Nous vous présenterons dans les séries à venir deux de ses contributions les plus importantes portant sur la question des rapports entre hommes et femmes. Le premier ouvrage, paru en 1996, s’intitule « Masculin/Féminin, la pensée de la différence » ; le second, paru en 2002, est la suite du premier et a pour titre « Masculin/Féminin II, dissoudre la hiérarchie ». Nous privilégierons dans un premier temps la lecture du premier tome – qui tient lieu du constat – avant de nous intéresser au second – qui, découlant du constat, s’occupe d’un sujet plus polémique, et surtout plus politique : indiquer les enjeux des temps actuels et à venir, livrer un combat pour dissoudre la hiérarchie.

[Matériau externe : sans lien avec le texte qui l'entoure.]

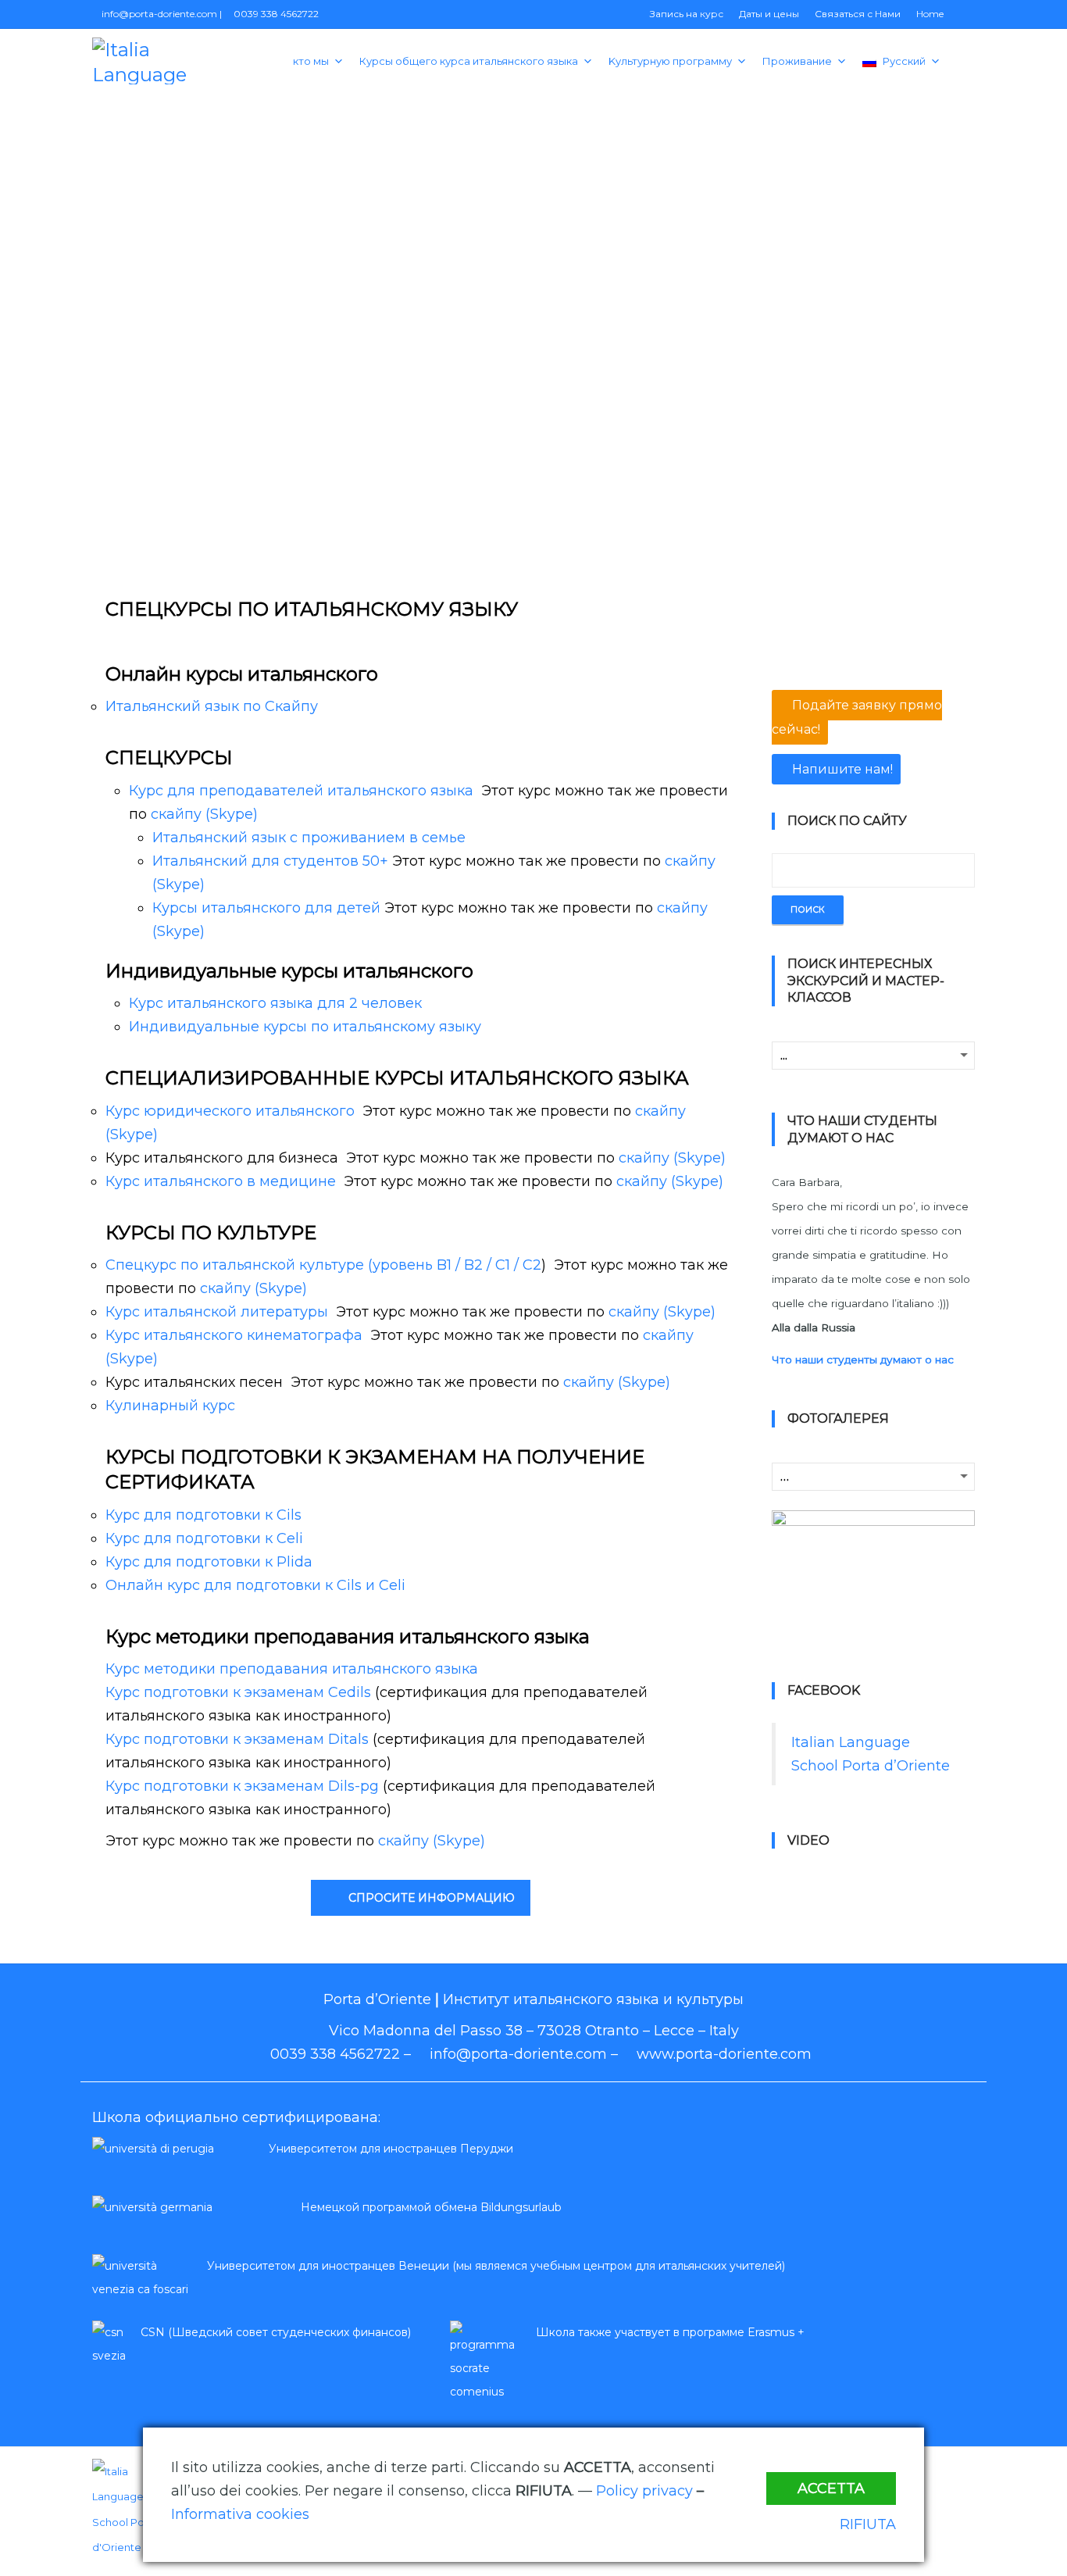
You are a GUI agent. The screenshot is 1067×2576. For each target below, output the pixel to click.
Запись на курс (686, 14)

« Masculin/Féminin, la pensée de la différence », Tome I, réunit douze articles publiés dans différentes revues scientifiques à comité de lecture entre 1979 et 1993. Tous abordaient cette question de recherche qui occupa l’auteur sa vie durant : « Quel est le fondement de la hiérarchie entre les sexes ? »
Les raisons de sa publication
Françoise Héritier cherche à comprendre les raison de cet invariant universel : l’inégalité homme/femme. Sans doute en tant que femme, cette différence la révulse. Elle y voit les racines du mal. Citant Voltaire « Les progrès de la raison sont lents, les racines des préjugés sont profondes », elle nous dit « Ce sont les racines que je voudrais exposer aux regards, à défaut de pouvoir les extirper » [p. 9]. En effet, Françoise Héritier a fait une découverte, qu’elle explicite dans son Tome II : Les femmes sont dominées de par le monde « brutalement et absolument dans certaines parties, de façon plus masquée dans d’autres comme le monde occidental » [p. 9]. Il fallait donc pour elle, au-delà de ce constat, se mettre à la recherche des constantes qui, depuis des millénaires, ont donné naissance à un système hiérarchique.
Indiquer les cibles
Son ouvrage est un immense constat, désespérant en certains cas (les « certaines parties » du monde) et plus sournois et inquisiteur en d’autres (le bien nommé « monde occidental»), car, oui, les femmes sont dominées, de façon masquée peut-être, en ce qui concerne le « monde occidental », mais sont dominées tout de même. Il importe ainsi de retirer le masque et de montrer la réalité sans fard de cette oppression systématique, conditionnée par les leviers les plus insoupçonnés de la société : les femmes sont dominées, et si, par aliénation, elles ne le reconnaissent pas ou s’en montrent satisfaites, c’est là une servitude volontaire qu’il importe de dénoncer également. Les gender studies peuvent alors entrer en scène. Françoise Héritier est une cartographe, une éclaireuse. Elle renseigne l’Etat Major, trace les sillons afin de marquer l’emplacement des tranchées. C’est pour cela qu’il faut la connaitre. François Héritier n’est pas un sniper mais un spotter – un observateur – le binôme qui désigne les cibles. Elle le dit elle-même « De la permanence des idées et des pensées de al différence ainsi mises à jour ne doit pas naitre le constat que tout effort pour faire disparaitre les disparité établies est condamné inexorablement à’échec, mais au contraire la certitude que pour mieux lutter, encore faut-il connaitre, pour adapter le combat, la nature de l’ennemi » [Tome I, p. 10]. Elle a déjà eu l’occasion de jouer plus concrètement au spotter lorsque, en 2012, elle se décida à entrer en politique. Car Françoise Héritier est de gauche. Elle avait intégré l’équipe de campagne de Martine Aubry pour l’élection présidentielle de 2012 où elle fut chargée de la thématique « Femmes ».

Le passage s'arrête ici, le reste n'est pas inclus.